Walker-Warburg症候群や他の筋ジストロフィーの早期診断や治療につながる可能性がある。 Advance has potential for early diagnosis, treatments of Walker-Warburg syndrome, other muscular dystrophies
2023-03-09 テキサス A&M大学
研究チームは、遺伝的変異が神経細胞の接続に関与していることを発見し、ウォーカー・ウォーバーグ症候群などの疾患に対する新しい理解をもたらすことになった。
筋肉・目・脳症候群などの筋肉疾患は、幼い子供によく診断されるが、進行が早く、骨格筋、心臓、肺、脳、目、他の臓器に影響を与える。現在、これらの疾患の治療法は存在せず、患者は通常、成人に至る前に死亡する。
この研究は、ショウジョウバエを使用したモデルシステムを使用して行われ、米国立衛生研究所やテキサスA&M農業・生命科学大学の助成金が提供された。今後、脊椎筋ジストロフィーを含む神経疾患の研究は、複雑な糖質の役割に焦点を当てた研究を通じて進められることが期待される。
<関連情報>
- https://agrilifetoday.tamu.edu/2023/03/09/study-uncovers-aspect-of-how-muscular-dystrophies-progress/
- https://www.jbc.org/article/S0021-9258(23)00022-4/fulltext
プロテインチロシンホスファターゼ69Dは、ショウジョウバエの感覚軸索の配線に必要なプロテインO-マンノシルトランスフェラーゼ1-2の基質である Protein tyrosine phosphatase 69D is a substrate of protein O-mannosyltransferases 1-2 that is required for the wiring of sensory axons in Drosophila
Pedro Monagas-Valentin,Robert Bridger,Ishita Chandel,Melissa Koff,Boris Novikov,Patrick Schroeder,Lance Wells,Vladislav Panin
Journal of Biological Chemistry Received in revised form: December 29, 2022
DOI:https://doi.org/10.1016/j.jbc.2023.102890
Mutations in protein O-mannosyltransferases (POMTs) result in severe brain defects and congenital muscular dystrophies characterized by abnormal glycosylation of α-dystroglycan (α-Dg).
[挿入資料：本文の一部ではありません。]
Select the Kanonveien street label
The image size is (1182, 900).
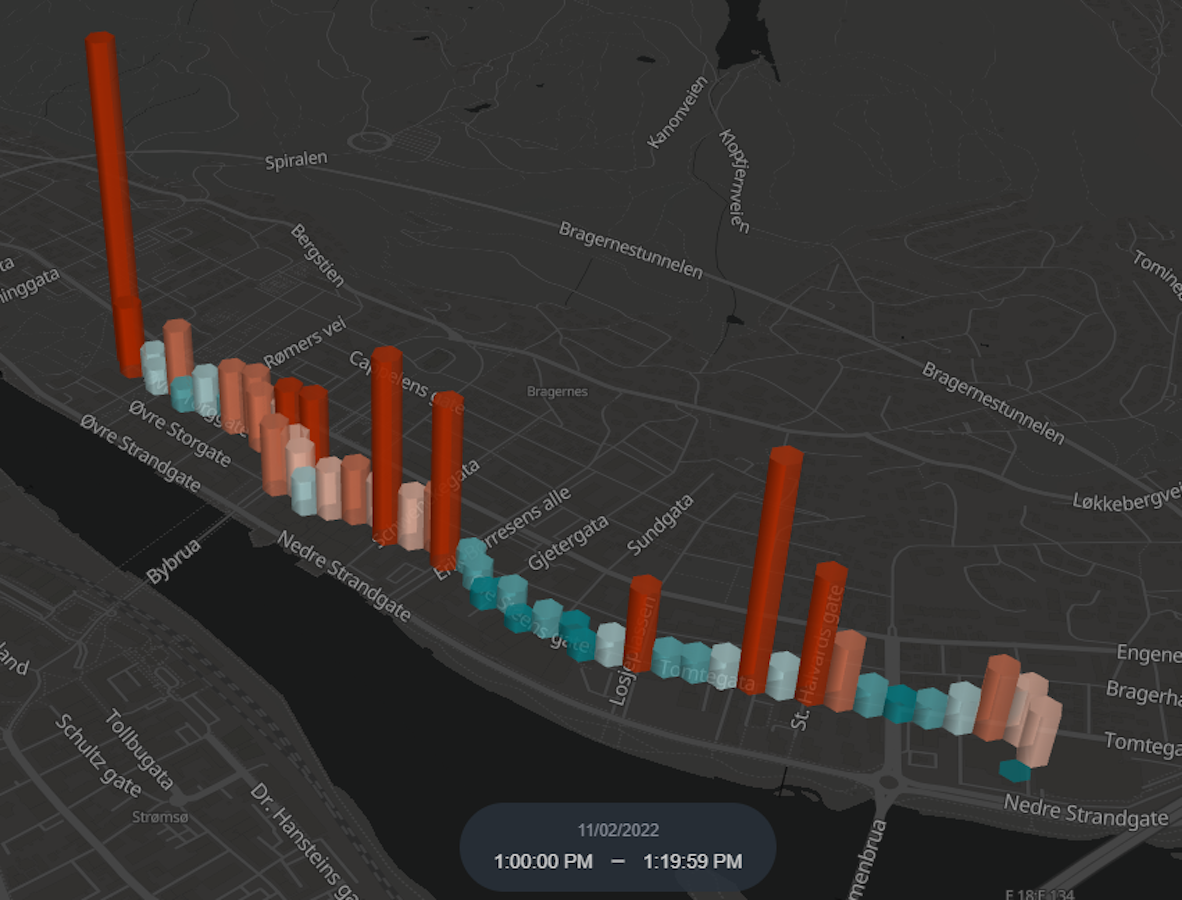677,113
However, neurological phenotypes of POMT mutants are not well understood, and the functional substrates of POMTs other than α-Dg remain unknown. Using a Drosophila model, here we reveal that Dg alone cannot account for the phenotypes of POMT mutants, and identify Protein tyrosine phosphatase 69D (PTP69D) as a gene interacting with POMTs in producing the abdomen rotation phenotype. Using RNAi-mediated knockdown, mutant alleles, and a dominant-negative form of PTP69D, we reveal that PTP69D is required for the wiring of larval sensory axons. We also found that PTP69D and POMT genes interact in this process, and that their interactions lead to complex synergistic or antagonistic effects on axon wiring phenotypes, depending on the mode of genetic manipulation. Using glycoproteomic approaches, we further characterized the glycosylation of the PTP69D transgenic construct expressed in genetic strains with different levels of POMT activity. We found that the PTP69D construct carries many O-linked mannose modifications when expressed in Drosophila with wild-type or ectopically upregulated expression of POMTs. These modifications were absent in POMT mutants, suggesting that PTP69D is a substrate of POMT-mediated O-mannosylation. Taken together, our results indicate that PTP69D is a novel functional substrate of POMTs that is required for axon connectivity. This mechanism of POMT-mediated regulation of receptor-type protein tyrosine phosphatase functions could potentially be conserved in mammals and may shed new light on the etiology of neurological defects in muscular dystrophies.